WORK REQUIRED
The records underneath are to be repeated exactly, with the pictures left out.

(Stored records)

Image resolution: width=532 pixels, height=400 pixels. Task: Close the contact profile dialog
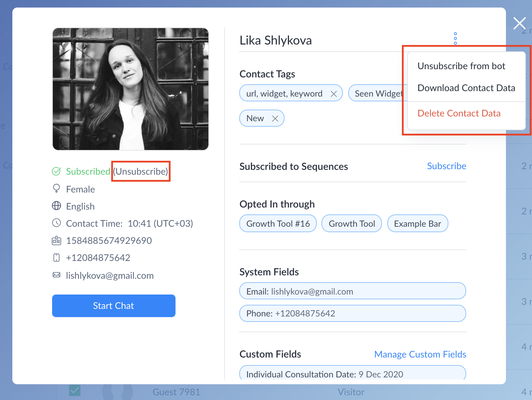519,23
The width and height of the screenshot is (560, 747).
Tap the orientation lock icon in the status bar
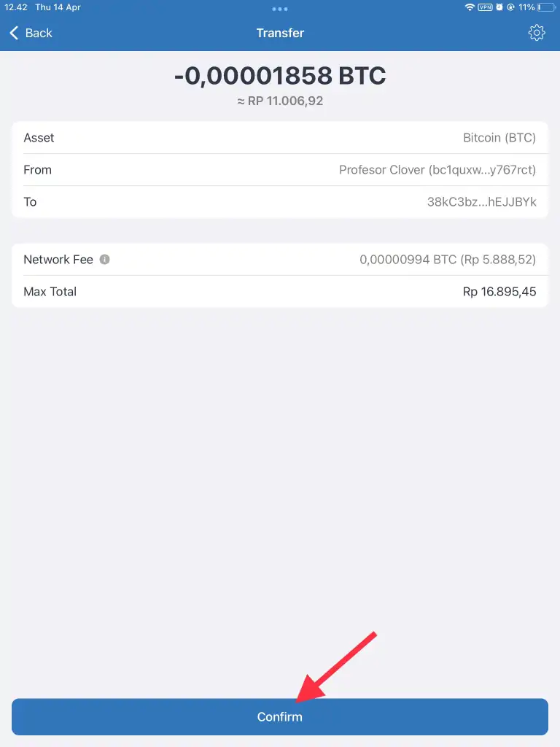(510, 7)
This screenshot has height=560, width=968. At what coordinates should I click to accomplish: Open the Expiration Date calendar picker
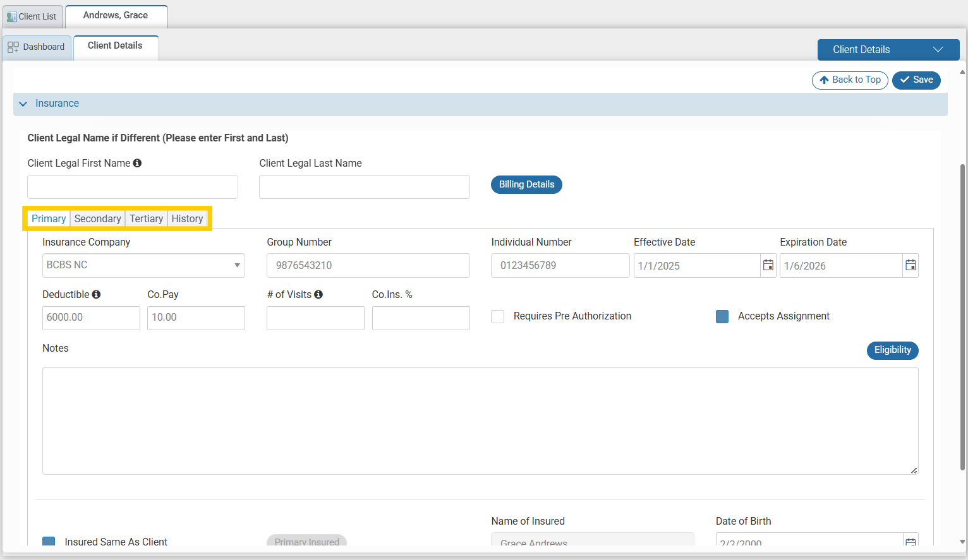tap(911, 265)
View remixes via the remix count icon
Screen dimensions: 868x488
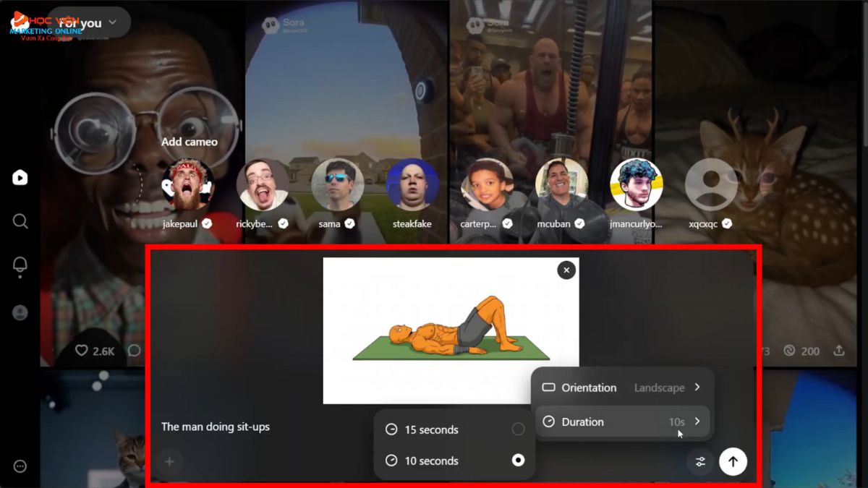tap(791, 351)
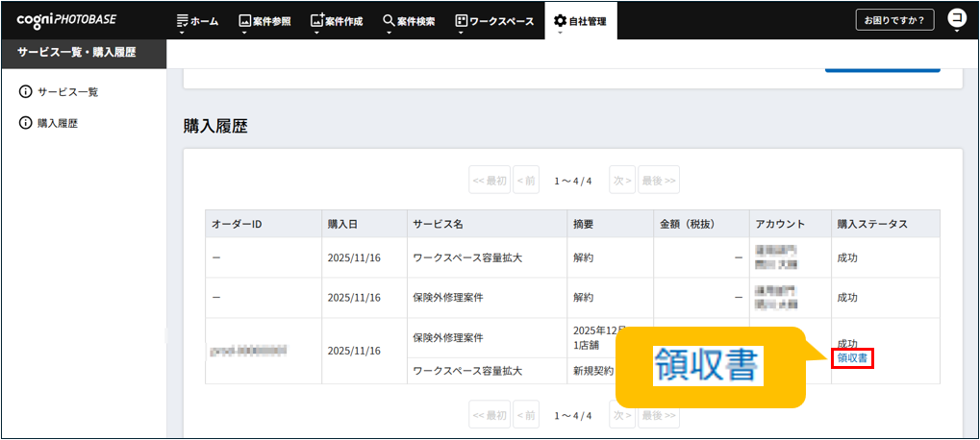Click the 案件作成 icon
Image resolution: width=980 pixels, height=440 pixels.
click(317, 19)
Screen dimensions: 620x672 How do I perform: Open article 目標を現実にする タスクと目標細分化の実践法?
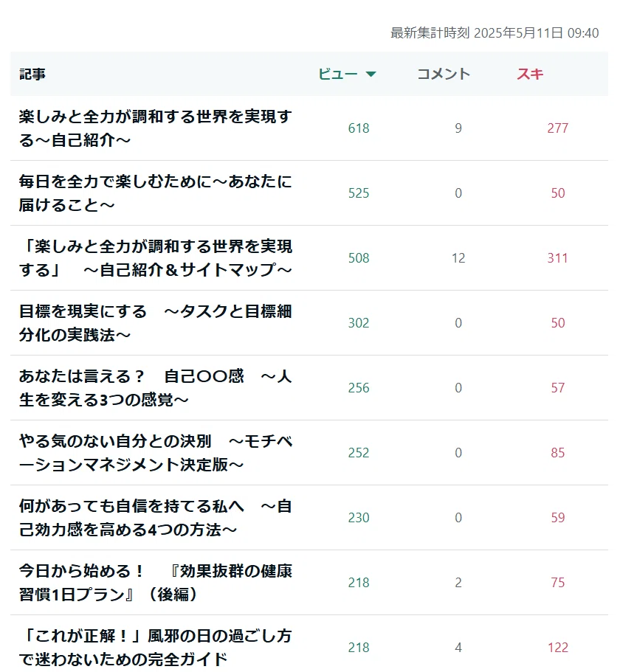click(x=155, y=323)
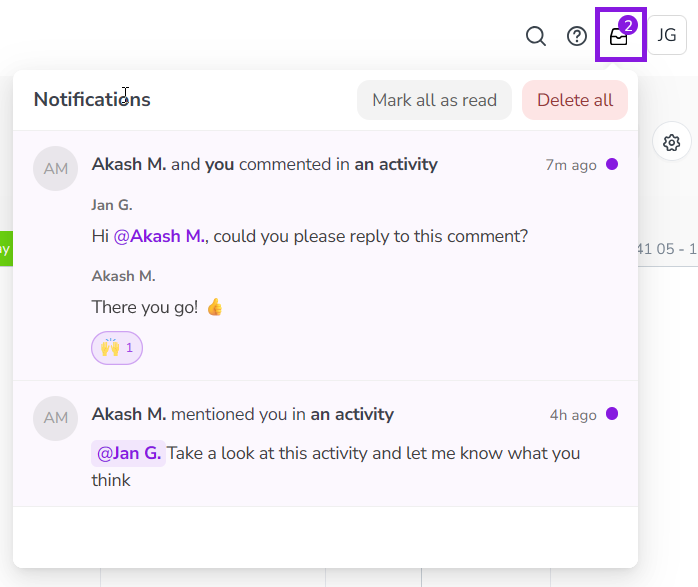The image size is (698, 587).
Task: Open the gear settings icon
Action: [672, 143]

EXERCISE SOLUTION
Image resolution: width=532 pixels, height=400 pixels. Task: Close the contact profile dialog
519,23
The width and height of the screenshot is (560, 747).
Tap the orientation lock icon in the status bar
(510, 7)
This screenshot has height=560, width=968. At what coordinates should I click to accomplish: Open the Expiration Date calendar picker
tap(911, 265)
View remixes via the remix count icon
Screen dimensions: 868x488
tap(791, 351)
Click the 案件作成 icon
Image resolution: width=980 pixels, height=440 pixels.
click(317, 19)
Screen dimensions: 620x672 How do I perform: Open article 目標を現実にする タスクと目標細分化の実践法?
click(x=155, y=323)
The image size is (698, 587).
Task: Open the gear settings icon
Action: [672, 143]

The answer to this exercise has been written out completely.